Some people think not only that Joel Osteen is crap, but also that any idea of a God is garbage. The AA big book says, “We can laugh at those who think spirituality the way of weakness,” and I believe that to be true. Spirituality is very important to me. It’s simultaneously like a tether and an open sky. It keeps me grounded while letting me exist in the present moment. It’s solace while also being reality. It’s not weak to believe in something greater than myself. In fact, I find it to be wildly courageous to place faith out into the universe. This may take the form of allowing prayer to bring me a sense of calm or working with acceptance, knowing that I have no control. It’s scary as it requires a blind trust in something, but to me, it’s been worth it.
Us AA’s are lucky because we’re almost forced into a spiritual life. We’re told we need to find a higher power or we’ll perish. The only way to go is towards God, whatever that means for any one individual. I mean, God can look many different ways. Maybe it looks like a father figure to someone and an androgynous figure to another. To some, a higher power may mean the wind or the ocean. After all, they’re certainly powers greater than ourselves. For me, I’m not quite sure how to describe my God.
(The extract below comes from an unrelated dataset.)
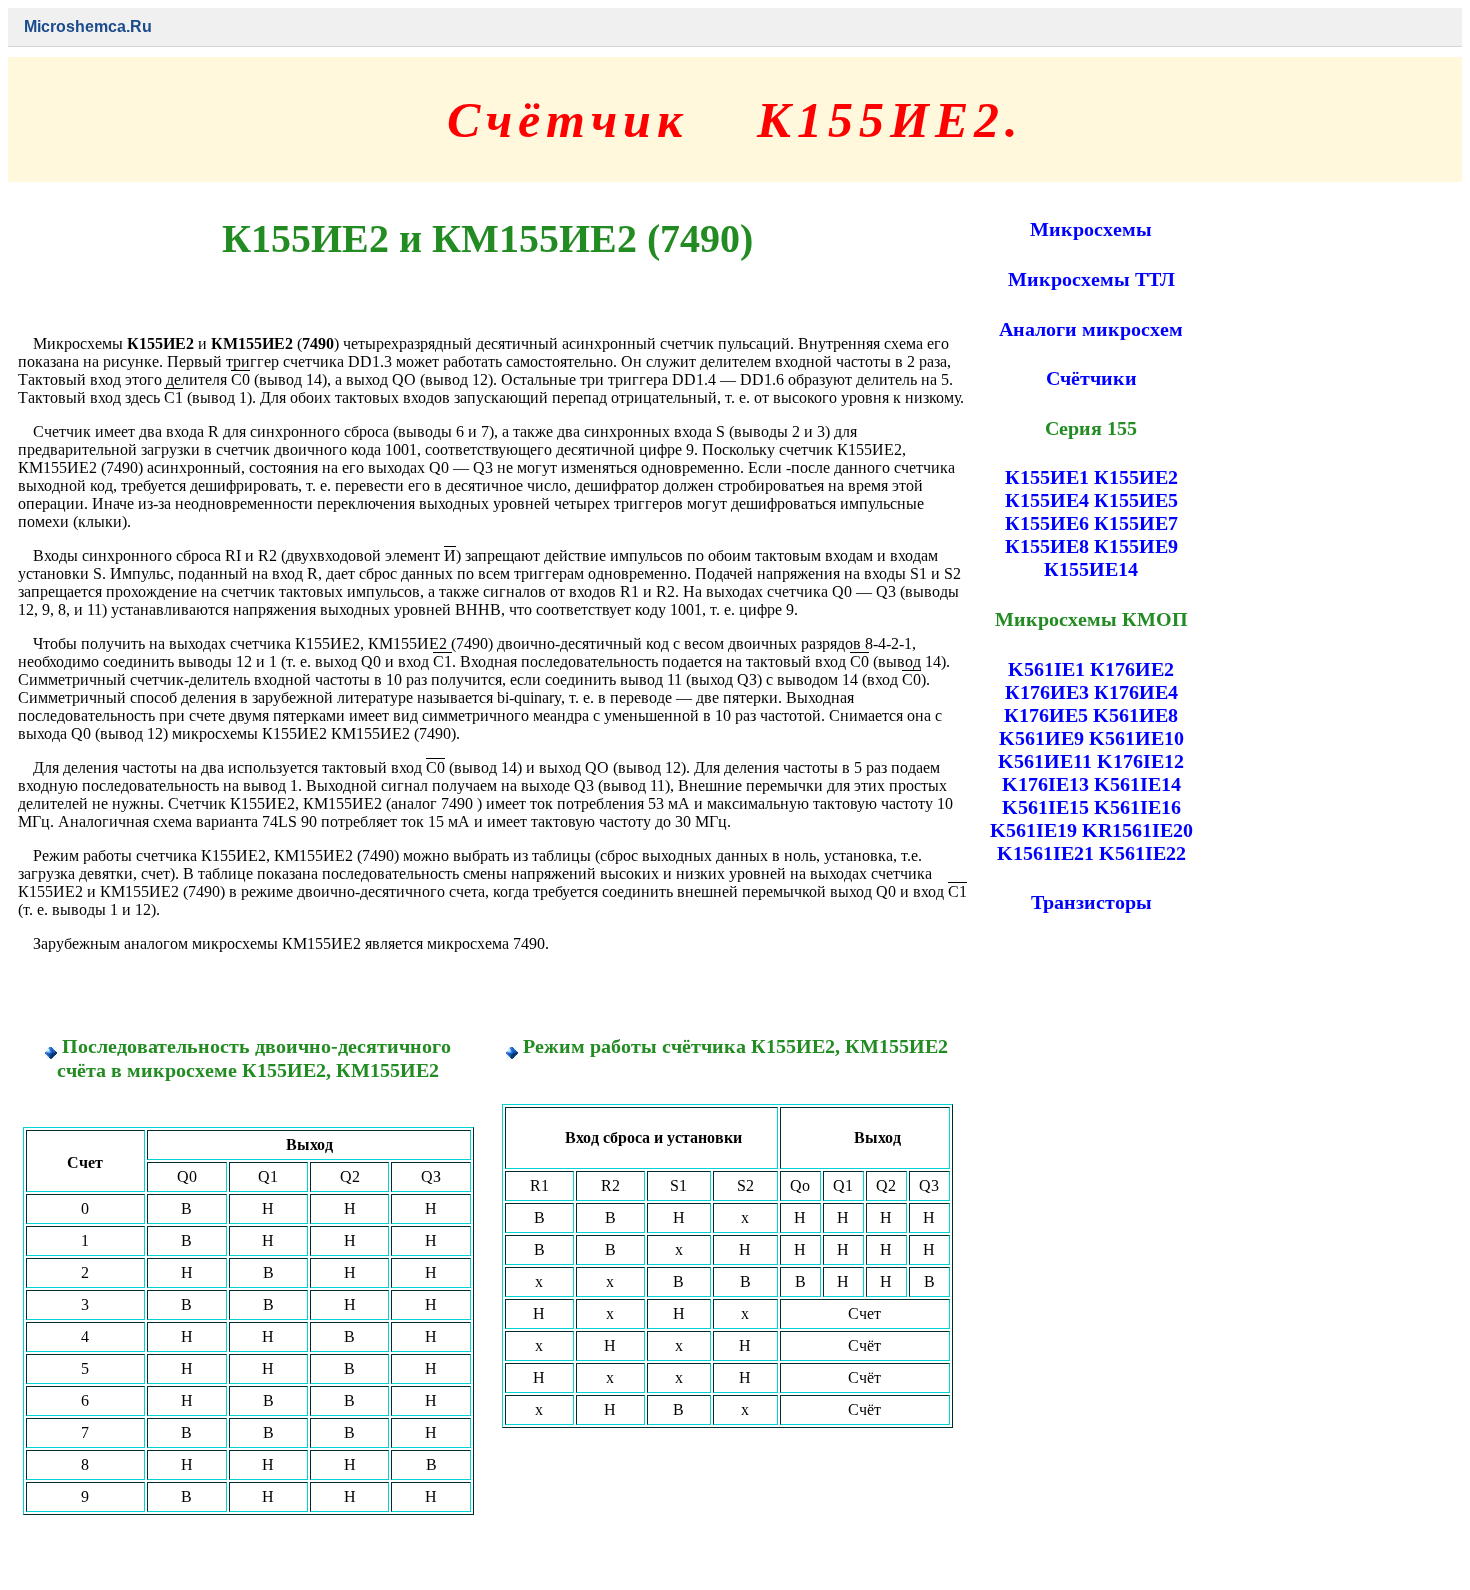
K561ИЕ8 (1135, 715)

I still struggle with the meaning of a higher power, even with years of AA under my belt. I guess the message is that this is okay. It’s perfectly fine (even great) to still be asking questions and to challenge beliefs. What would it be like to have a world with no more questions in it? What would be there to work towards to give us meaning, hope, and fear?
I’m saying all this searching is okay, even good. I hope that I continue to have questions and I hope that I keep working to be okay with not having all of the answers. God is a huge concept to wrap my head around, it’s fine if it takes me a lifetime to even make a dent.